Ein Großteil der Ständigen Impfkommission muss wohl im Februar gehen, auch der Vorsitzende Thomas Mertens. Ist es wirklich eine „Zerschlagung“?

Thomas Mertens, Viorsitzender der Stiko, hier während einer Pressekonferenz im November 2021 Foto: Metodi Popow/imago

taz | berlin In der Coronapandemie kam die Ständige Impfkommission (Stiko) zu ungeahnter Prominenz und hatte im Spannungsfeld zwischen Politik und Wissenschaft eine schwierige Rolle inne. Im ersten postpandemischen Winter soll nun ein Großteil des Gremiums ausgetauscht werden. Von einer „Zerschlagung“ ist in manchen Medien die Rede.

Seit 1972 erarbeitet die Stiko als politisch unabhängiges, ehrenamtlich arbeitendes Gremium die Impfempfehlungen für Deutschland. Die Mitglieder werden in der Regel vom Robert Koch-Institut vorgeschlagen und von der*­dem amtierenden Bun­des­ge­sund­heits­mi­nis­te­r*in berufen. Wie mehrere der aktuellen Mitglieder der taz berichteten und inzwischen auch das Bundesgesundheitsministerium (BMG) bestätigt, plant das BMG nun eine Änderung der Stiko-Geschäftsordnung. So soll die Berufung der Mitglieder auf drei Perioden also maximal neun Jahre begrenzt werden. In vergleichbaren Gremien im In- und Ausland ist eine solche Begrenzung nicht unüblich.

Da viele der Stiko-Mitglieder aber seit vielen Jahren oder sogar Jahrzehnten dabei sind, würde dies zu einem recht radikalen Umbau führen: Von den aktuell 17 Mitgliedern dürften bei der regulären Neuberufung im Februar 2024 nur 5 bleiben.

Auch der Stiko-Vorsitzende Thomas Mertens, emeritierter Virologe und während der Pandemie immer wieder Ziel von Anfeindungen, wird bei der nächsten Berufung nicht mehr dabei sein. Spekulationen, ob er der Politik unliebsam geworden sei, erteilt er eine Absage: „Ich hatte schon im September 2022 gesagt, dass ich für eine weitere Berufungsperiode nicht zur Verfügung stehe. Weitere Gründe gibt es nicht“, so Mertens gegenüber der taz.

# Die Aufgabe
Geben Sie bitte einen Abschnitt aus dem Text zur Stiko wortgetreu aus. Setzen Sie bei den Worten „Seit 1972 erarbeitet“ ein und hören Sie nach „Begrenzung nicht unüblich.“ auf. Stützen Sie sich allein auf den Text zur Stiko.

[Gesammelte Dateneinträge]

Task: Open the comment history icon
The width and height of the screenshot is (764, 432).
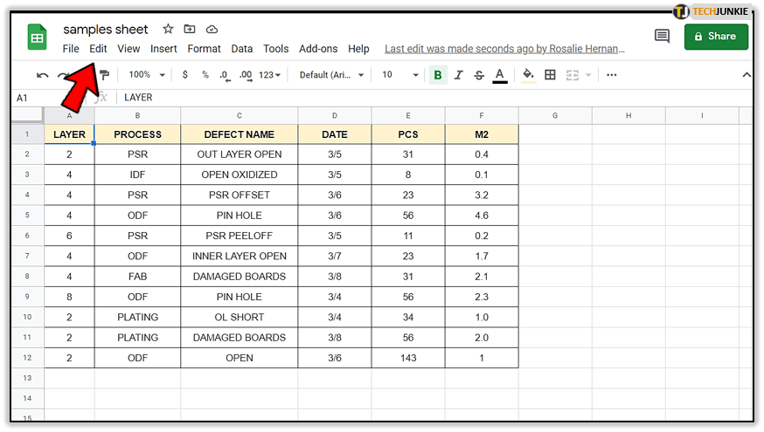Action: (662, 37)
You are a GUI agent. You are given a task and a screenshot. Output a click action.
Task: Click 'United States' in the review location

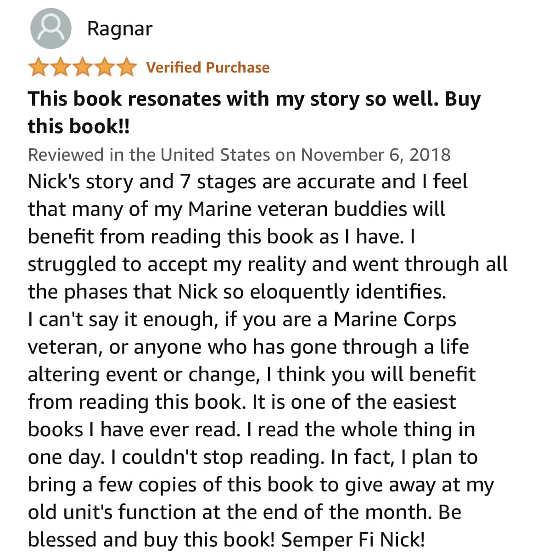(x=215, y=154)
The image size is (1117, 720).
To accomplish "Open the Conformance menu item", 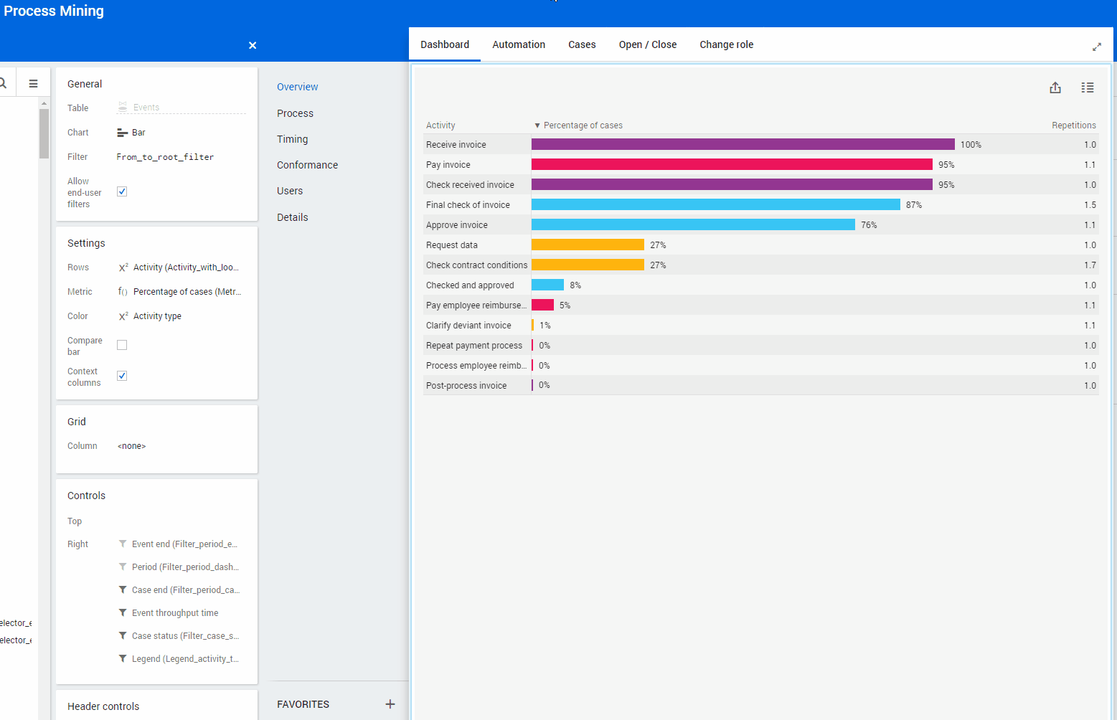I will (x=307, y=165).
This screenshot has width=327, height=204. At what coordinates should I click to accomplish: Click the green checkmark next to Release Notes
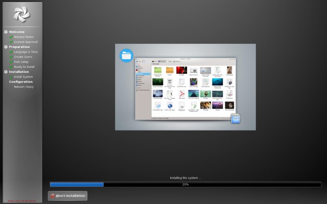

# Lösung folgt
Seit 1972 erarbeitet die Stiko als politisch unabhängiges, ehrenamtlich arbeitendes Gremium die Impfempfehlungen für Deutschland. Die Mitglieder werden in der Regel vom Robert Koch-Institut vorgeschlagen und von der*­dem amtierenden Bun­des­ge­sund­heits­mi­nis­te­r*in berufen. Wie mehrere der aktuellen Mitglieder der taz berichteten und inzwischen auch das Bundesgesundheitsministerium (BMG) bestätigt, plant das BMG nun eine Änderung der Stiko-Geschäftsordnung. So soll die Berufung der Mitglieder auf drei Perioden also maximal neun Jahre begrenzt werden. In vergleichbaren Gremien im In- und Ausland ist eine solche Begrenzung nicht unüblich.